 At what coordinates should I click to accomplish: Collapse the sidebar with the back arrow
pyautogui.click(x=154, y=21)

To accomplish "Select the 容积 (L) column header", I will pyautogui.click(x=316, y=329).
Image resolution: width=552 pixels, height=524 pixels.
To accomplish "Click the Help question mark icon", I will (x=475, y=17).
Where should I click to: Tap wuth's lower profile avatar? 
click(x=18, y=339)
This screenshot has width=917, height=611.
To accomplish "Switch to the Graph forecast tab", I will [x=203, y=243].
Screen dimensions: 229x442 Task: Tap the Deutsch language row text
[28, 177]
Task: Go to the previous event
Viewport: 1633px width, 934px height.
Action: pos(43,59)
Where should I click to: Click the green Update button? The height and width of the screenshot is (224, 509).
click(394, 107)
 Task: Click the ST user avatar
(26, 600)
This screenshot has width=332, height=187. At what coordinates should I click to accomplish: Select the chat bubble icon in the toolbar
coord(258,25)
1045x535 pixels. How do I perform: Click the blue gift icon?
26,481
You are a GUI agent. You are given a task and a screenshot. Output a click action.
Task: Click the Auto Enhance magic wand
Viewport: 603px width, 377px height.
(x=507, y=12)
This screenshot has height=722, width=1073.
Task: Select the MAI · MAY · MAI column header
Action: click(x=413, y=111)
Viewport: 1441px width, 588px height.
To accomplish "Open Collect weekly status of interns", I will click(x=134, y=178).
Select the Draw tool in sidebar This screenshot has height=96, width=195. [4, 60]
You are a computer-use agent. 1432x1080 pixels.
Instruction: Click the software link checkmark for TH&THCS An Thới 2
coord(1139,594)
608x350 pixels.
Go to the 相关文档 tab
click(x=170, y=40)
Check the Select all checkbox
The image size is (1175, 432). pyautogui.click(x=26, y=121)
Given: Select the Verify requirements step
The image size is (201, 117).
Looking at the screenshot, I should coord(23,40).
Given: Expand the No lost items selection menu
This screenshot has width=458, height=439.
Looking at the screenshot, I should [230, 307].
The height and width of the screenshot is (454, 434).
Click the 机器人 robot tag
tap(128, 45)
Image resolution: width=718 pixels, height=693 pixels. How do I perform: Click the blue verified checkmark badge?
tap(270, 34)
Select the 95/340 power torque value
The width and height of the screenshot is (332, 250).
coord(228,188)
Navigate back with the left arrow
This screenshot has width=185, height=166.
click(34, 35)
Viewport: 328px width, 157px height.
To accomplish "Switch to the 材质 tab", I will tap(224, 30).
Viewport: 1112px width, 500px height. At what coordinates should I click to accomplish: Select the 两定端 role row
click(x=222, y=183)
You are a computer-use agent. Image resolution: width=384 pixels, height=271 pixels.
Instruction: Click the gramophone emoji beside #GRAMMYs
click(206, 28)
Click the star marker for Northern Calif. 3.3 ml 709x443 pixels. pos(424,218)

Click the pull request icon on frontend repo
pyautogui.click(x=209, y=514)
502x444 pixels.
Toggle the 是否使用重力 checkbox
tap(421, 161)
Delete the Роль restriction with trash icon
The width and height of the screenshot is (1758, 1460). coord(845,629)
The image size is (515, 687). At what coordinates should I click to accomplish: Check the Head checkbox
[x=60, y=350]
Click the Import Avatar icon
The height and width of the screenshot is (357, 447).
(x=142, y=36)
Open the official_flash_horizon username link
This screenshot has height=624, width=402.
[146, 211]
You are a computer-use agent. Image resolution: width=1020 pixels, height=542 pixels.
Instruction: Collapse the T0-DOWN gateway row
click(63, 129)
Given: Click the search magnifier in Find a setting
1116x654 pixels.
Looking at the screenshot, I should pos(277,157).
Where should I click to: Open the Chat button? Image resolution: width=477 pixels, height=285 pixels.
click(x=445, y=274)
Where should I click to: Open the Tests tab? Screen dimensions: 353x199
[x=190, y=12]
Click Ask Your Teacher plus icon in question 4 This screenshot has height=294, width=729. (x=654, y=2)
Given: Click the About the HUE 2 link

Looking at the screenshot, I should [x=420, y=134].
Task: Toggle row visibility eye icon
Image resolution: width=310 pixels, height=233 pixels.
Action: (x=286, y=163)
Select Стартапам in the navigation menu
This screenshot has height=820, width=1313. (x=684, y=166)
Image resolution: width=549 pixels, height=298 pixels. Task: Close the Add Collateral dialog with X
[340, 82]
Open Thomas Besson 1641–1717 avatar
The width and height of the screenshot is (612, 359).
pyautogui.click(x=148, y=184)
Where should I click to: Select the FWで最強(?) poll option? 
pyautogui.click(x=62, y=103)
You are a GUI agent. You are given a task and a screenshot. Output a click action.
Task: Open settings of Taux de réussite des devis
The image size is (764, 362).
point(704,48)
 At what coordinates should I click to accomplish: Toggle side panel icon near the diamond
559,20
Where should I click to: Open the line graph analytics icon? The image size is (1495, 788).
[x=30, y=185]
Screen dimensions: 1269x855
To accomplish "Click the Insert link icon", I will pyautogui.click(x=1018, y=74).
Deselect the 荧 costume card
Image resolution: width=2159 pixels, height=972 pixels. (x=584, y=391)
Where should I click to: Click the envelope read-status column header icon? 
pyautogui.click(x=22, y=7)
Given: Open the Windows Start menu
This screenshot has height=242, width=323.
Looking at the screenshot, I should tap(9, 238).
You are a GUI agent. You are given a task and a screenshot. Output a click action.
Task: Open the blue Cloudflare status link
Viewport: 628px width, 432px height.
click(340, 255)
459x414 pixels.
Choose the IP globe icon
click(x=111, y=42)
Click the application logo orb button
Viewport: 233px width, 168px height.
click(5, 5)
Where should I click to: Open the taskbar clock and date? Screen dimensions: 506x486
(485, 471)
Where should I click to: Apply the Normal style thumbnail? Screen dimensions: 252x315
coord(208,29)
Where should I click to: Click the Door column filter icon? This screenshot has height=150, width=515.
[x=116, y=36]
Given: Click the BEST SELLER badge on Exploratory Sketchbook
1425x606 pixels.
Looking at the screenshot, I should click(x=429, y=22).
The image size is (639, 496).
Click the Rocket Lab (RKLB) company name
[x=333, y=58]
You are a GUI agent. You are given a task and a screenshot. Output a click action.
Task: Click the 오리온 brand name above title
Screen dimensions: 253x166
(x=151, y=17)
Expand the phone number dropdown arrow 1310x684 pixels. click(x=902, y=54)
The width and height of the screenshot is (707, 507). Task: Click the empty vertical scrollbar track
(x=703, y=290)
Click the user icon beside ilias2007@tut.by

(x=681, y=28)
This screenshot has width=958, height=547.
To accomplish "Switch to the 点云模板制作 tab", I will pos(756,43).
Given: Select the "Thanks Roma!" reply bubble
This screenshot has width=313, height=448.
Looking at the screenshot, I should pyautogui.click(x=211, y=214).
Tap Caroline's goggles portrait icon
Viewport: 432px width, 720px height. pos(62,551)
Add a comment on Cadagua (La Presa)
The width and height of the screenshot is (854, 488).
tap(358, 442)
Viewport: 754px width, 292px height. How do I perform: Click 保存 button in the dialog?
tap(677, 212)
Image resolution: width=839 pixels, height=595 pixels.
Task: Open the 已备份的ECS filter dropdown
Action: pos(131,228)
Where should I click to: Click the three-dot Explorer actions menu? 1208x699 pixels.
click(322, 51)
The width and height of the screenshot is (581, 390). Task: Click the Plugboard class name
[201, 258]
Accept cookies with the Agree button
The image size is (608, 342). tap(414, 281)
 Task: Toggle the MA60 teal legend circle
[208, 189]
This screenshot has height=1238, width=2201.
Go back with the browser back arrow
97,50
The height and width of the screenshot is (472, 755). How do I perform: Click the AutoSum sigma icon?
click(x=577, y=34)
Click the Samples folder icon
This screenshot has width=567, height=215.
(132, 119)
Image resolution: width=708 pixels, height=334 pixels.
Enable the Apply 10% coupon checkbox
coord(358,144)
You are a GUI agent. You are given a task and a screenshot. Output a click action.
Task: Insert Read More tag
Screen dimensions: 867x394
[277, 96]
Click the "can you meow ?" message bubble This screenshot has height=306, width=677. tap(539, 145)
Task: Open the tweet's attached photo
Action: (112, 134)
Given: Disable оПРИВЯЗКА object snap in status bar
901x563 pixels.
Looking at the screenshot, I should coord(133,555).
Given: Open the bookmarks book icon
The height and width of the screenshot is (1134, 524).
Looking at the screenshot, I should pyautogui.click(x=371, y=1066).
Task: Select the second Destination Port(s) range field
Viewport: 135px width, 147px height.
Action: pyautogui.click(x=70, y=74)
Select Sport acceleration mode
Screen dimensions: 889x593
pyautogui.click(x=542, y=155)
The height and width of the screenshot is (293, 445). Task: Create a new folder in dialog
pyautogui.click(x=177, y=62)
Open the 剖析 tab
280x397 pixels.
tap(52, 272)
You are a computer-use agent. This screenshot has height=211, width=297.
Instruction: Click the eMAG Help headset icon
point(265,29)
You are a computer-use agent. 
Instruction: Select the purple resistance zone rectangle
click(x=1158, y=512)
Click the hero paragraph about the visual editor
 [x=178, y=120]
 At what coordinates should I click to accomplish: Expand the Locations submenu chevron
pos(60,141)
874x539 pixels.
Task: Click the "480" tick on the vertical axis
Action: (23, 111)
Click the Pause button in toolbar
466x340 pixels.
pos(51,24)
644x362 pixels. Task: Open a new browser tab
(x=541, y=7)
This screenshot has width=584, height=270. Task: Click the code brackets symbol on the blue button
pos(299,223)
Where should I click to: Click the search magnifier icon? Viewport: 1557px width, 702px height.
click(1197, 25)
§
Word for word, restate the lines above from the line containing "Enable the Apply 10% coupon checkbox" through the line containing "Given: Disable оПРИВЯЗКА", with both included and nothing else.

Solution to the problem >>
Enable the Apply 10% coupon checkbox
coord(358,144)
You are a GUI agent. You are given a task and a screenshot. Output a click action.
Task: Insert Read More tag
Screen dimensions: 867x394
[277, 96]
Click the "can you meow ?" message bubble This screenshot has height=306, width=677. tap(539, 145)
Task: Open the tweet's attached photo
Action: (112, 134)
Given: Disable оПРИВЯЗКА object snap in status bar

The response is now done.